The majority of cases are sporadic, but some cases are familial
carrying a prion protein mutation. Variant CJD in humans caused by
the transmission of bovine spongiform encephalopathy has caused
renewed interest in the disease.
1
Diagnosing CJD may be difficult because of the nonspecific
nature and wide range of clinical symptoms. Typical features
include rapidly progressive dementia, generalized myoclus, and
ataxia. Characteristic electroencephalogram (EEG) findings, known
as periodic sharp wave complexes (PSWCs), are seen in only 60% of
cases. In the past, diagnosis could be made only on histopathologic
analysis following autopsy. Recently, a CSF protein known as 14-3-3
has been shown to be highly sensitive and specific (96% for both)
for the diagnosis of CJD in the appropriate clinical
setting.1
Radiology has historically played a limited role in the
diagnosis of CJD. Computed tomography is usually normal, but may
show atrophic changes that progress rapidly over time. MRI may show
increased T2 signal in the basal ganglia, thalamus, occipital
cortex, or white matter.2 The sensitivity of increased
T2 signal in the basal ganglia has been reported to be only
79%.3
Newer MRI sequences have been shown to be useful in diagnosing
early lesions in CJD. Diffusion-weighted MRI abnormalities have
been shown to be more sensitive than T2-weighted or FLAIR sequences
in detecting lesions in patients who were clinically either
definite or probable for the diagnosis of CJD based on the World
Health Organization criteria. A recent study showed DWI
abnormalities in 24 of 26 (92.3%) patients with a subacute clinical
presentation, with 100% interobserver agreement between 2
experienced neuroradiologists. These DWI abnormalities included
lesions in the cerebral cortex and basal ganglia (45.8%), linear
lesions in the cerebral cortex only (41.7%), and lesions only in
the caudate heads and putamen (12.5%).3
The specificity of DWI lesions in this study was 92.3% and the
sensitivity was 93.8%. The sensitivity of DWI was significantly
higher than either FLAIR or T2 sequences. As an added benefit, DWI
is more tolerant of motion artifacts than other sequences. This is
an advantage since these patients may suffer from myoclonic
jerking. The sensitivity of DWI was also greater than either CSF
protein 14-3-3 or EEG. Although in the case of CSF protein 14-3-3,
this difference was not statistically significant (P =
0.36). These DWI findings could be seen as early as 3 weeks after
initial symptom onset.3
Diffusion-weighted imaging is very useful in distinguishing CJD
from the differential diagnoses of CJD, including Alzheimer's
disease, vascular dementia, and dementia with Lewy bodies. Other
causes of similar DWI abnormalities include infectious
meningoencephalitis, mitochondrial encephalopathy, lactic acidosis,
Wilson's disease, and Wernicke's encephalopathy. These can usually
be distinguished from CJD based on clinical and CSF findings. The
underlying pathology of these DWI lesions is unknown but may
represent spongiform changes or prion protein deposits. These
lesions often become less apparent with disease
progression.3
CONCLUSION
Radiology now plays a significant role in the diagnosis of CJD.

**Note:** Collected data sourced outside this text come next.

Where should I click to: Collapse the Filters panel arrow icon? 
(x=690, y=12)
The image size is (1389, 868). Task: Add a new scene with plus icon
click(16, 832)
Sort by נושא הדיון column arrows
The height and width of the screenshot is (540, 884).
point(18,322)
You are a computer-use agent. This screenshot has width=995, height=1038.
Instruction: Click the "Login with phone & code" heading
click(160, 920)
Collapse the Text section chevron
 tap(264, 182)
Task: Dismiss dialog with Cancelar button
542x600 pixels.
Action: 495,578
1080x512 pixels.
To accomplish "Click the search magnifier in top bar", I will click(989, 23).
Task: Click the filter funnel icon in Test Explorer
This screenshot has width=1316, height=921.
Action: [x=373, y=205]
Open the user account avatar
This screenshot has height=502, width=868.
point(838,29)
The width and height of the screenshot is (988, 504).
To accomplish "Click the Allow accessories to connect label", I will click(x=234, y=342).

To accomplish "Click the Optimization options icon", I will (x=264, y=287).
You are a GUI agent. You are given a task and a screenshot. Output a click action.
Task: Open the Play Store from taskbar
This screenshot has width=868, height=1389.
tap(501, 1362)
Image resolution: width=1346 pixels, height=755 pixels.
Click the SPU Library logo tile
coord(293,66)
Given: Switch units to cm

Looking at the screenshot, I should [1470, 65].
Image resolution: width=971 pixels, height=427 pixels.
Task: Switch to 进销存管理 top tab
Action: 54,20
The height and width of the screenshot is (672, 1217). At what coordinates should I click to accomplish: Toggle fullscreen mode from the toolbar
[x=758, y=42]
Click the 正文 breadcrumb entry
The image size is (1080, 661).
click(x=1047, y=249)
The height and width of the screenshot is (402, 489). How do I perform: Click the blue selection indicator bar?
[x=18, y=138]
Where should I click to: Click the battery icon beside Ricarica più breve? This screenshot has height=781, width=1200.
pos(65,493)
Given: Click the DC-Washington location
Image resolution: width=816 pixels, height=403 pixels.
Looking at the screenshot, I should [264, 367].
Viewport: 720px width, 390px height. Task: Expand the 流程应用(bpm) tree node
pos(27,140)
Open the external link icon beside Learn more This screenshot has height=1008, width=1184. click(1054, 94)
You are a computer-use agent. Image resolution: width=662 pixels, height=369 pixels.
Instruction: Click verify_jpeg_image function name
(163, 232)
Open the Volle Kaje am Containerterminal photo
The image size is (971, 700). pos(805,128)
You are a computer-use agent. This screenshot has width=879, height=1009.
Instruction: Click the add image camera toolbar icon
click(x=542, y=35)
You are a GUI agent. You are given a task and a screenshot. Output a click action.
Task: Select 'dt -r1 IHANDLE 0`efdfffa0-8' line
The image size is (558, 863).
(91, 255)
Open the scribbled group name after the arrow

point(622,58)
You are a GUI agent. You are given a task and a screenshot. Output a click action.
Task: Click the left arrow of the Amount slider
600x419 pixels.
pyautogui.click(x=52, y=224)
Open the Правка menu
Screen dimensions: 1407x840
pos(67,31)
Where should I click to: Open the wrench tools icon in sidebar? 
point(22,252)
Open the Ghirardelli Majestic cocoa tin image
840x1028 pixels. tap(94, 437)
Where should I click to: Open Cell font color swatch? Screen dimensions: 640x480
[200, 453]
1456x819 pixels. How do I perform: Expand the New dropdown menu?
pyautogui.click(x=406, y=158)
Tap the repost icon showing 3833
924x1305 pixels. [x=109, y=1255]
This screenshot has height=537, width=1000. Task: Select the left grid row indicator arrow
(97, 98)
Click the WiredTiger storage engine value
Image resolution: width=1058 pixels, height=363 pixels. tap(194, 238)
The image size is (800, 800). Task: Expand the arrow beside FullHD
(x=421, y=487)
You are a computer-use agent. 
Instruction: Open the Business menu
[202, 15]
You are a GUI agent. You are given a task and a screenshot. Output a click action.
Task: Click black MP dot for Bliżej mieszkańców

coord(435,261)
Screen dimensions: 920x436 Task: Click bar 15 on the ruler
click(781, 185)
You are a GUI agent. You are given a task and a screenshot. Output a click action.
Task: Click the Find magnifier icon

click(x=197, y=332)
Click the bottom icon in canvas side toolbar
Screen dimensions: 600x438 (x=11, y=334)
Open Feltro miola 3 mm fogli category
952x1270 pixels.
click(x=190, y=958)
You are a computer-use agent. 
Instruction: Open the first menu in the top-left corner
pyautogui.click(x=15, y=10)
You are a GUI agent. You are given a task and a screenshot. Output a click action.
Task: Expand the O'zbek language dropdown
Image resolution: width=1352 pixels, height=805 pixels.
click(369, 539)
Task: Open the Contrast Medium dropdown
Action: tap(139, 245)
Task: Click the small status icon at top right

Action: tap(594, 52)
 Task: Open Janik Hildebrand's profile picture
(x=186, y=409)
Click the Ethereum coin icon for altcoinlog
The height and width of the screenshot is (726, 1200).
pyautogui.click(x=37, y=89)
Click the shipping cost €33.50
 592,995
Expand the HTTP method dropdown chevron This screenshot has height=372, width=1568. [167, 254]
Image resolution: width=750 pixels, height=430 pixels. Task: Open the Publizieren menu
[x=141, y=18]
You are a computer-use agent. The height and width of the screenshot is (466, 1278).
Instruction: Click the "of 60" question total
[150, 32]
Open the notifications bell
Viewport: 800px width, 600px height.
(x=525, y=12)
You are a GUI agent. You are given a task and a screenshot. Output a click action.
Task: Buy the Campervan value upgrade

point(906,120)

Diffusion-weighted MRI findings allow the radiologist to suggest
the diagnosis of CJD early in the course of the disease in the
appropriate clinical setting, permitting appropriate treatments to
be instituted.
- Castellani RJ, Colucci M, Xie Z, et al. Sensitivity of 14-3-3
protein test varies in subtypes of sporadic Creutzfeldt-Jakob
disease.Neurology. 2004;63:436-442. Comment in:Neurology.
2004;63:410-411.
- Grossman RI, Youssem DM, eds. Neuroradiology:The Requisites.
2nd ed. St. Louis, MO: Mosby; 2003:383-384.
- Meissner B, Kohler K, Kortner K, et al. Sporadic
Creutzfeldt-Jakob disease: Magnetic resonance imaging and clinical
findings. Neurology. 2004;63:450-456.